PlaceSpeak, Inc.
- Company type: Private
- Industry: Public participation, Civic technology
- Founded: 2010
- Founder: Colleen Hardwick
- Headquarters: Vancouver, British Columbia, Canada
- Website: placespeak.com

= PlaceSpeak =

PlaceSpeak is a location-based civic engagement platform designed to consult with people within specific geographic boundaries. It is a product of PlaceSpeak Inc., a Canadian technology company headquartered in Vancouver, British Columbia.

Its suite of feedback collection tools and features was designed with the International Association of Public Participation (IAP2) Spectrum of Public Participation in mind. PlaceSpeak has been used by public and private sector organizations to consult with the public on community plans, parks and recreation, public transit, public health, budgets, and more. As of late, it has supported the emergence of Smart Cities across the world with citizen engagement tools for real time development.

==History==
Urban geographer Colleen Hardwick founded PlaceSpeak in 2010. The idea came to her while looking at a Google Map of Vancouver's Arbutus Corridor, and she posed a question about how to best consult with residents based on where they live. She thought that a tool was needed to provide a platform for government, decision makers and developers of public policy “to demonstrate honesty…and authenticity in their desire to respond to the will of the people”. Traditional forms of civic engagement, such as public meetings, often have low attendance with very selective participation; PlaceSpeak initially began as a way to supplement and enhance traditional forms of consultation. Hardwick developed the platform as a way to advance public participation. By 2011, the City of Vancouver was testing it as a way of gathering ideas from residents.

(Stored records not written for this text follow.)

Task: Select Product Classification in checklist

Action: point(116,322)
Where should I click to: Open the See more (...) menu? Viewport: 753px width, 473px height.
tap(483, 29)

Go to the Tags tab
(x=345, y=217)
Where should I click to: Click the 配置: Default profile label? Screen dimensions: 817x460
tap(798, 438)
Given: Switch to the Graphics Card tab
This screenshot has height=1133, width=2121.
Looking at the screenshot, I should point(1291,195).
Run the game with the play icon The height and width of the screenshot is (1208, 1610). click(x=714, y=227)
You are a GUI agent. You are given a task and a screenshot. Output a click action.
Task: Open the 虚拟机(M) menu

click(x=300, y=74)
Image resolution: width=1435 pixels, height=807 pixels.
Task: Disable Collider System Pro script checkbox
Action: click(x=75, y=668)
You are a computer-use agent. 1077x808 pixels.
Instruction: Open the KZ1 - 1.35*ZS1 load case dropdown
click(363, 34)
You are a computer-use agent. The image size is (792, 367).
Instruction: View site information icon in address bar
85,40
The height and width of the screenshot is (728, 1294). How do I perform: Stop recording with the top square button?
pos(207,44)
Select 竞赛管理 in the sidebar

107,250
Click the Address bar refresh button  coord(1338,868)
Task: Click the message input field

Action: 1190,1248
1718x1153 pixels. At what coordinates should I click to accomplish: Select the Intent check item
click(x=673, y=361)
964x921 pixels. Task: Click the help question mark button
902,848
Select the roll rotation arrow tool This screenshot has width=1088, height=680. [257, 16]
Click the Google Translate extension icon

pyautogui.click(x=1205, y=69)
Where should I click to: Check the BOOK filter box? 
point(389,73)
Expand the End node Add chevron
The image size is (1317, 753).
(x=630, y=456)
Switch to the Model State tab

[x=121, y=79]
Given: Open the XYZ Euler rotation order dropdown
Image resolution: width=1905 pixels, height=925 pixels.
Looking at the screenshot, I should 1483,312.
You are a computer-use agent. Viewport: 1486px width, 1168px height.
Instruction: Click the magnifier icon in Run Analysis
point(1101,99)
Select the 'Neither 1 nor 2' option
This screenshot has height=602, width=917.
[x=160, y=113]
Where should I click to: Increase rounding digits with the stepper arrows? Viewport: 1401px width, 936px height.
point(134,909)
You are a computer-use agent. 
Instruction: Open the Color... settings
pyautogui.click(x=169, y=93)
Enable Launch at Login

The PlaceSpeak platform was designed to enable open and transparent engagement by connecting people to local issues. By connecting users' digital identity to their physical location, PlaceSpeak keeps them notified of new and relevant public consultations in their communities, creating opportunities for dialogue between citizens and local government. The ability for proponents and participants to engage with each other reflects PlaceSpeak's two-sided market. Proponents register their organization with PlaceSpeak and set up a topic to consult with the public. Geo-verified users can respond to surveys, polls, discussion forums and participatory maps, providing insight into how residents in a specific area feel about a particular issue.

==Technology==
PlaceSpeak is a cloud-based public participation platform that generates geo-spatial feedback data, closely related to a form of Volunteered Geographic Information (VGI). It is an e-consultation toolkit that allows proponents to connect with and geo-authenticate citizen users based on their location. It uses a 3-step digital identification process to authenticate a user's residential address. PlaceSpeak is based on a web application framework which enables GIS scaling and has a built in archiving structure. It has an Application Programming Interface that enables integration with third-party applications, such as Facebook and Twitter.

PlaceSpeak was developed with the support of the National Research Council of Canada (NRC-IRAP).

== Neighbourhoods ==
In 2015, PlaceSpeak launched , a private civic network that allows users to connect with people who live in their neighbourhood. Neighbourhoods pools together geo-verified users who live in the same area, providing key features like a community noticeboard and an events calendar once logged in. Any communication between registered residents is kept private.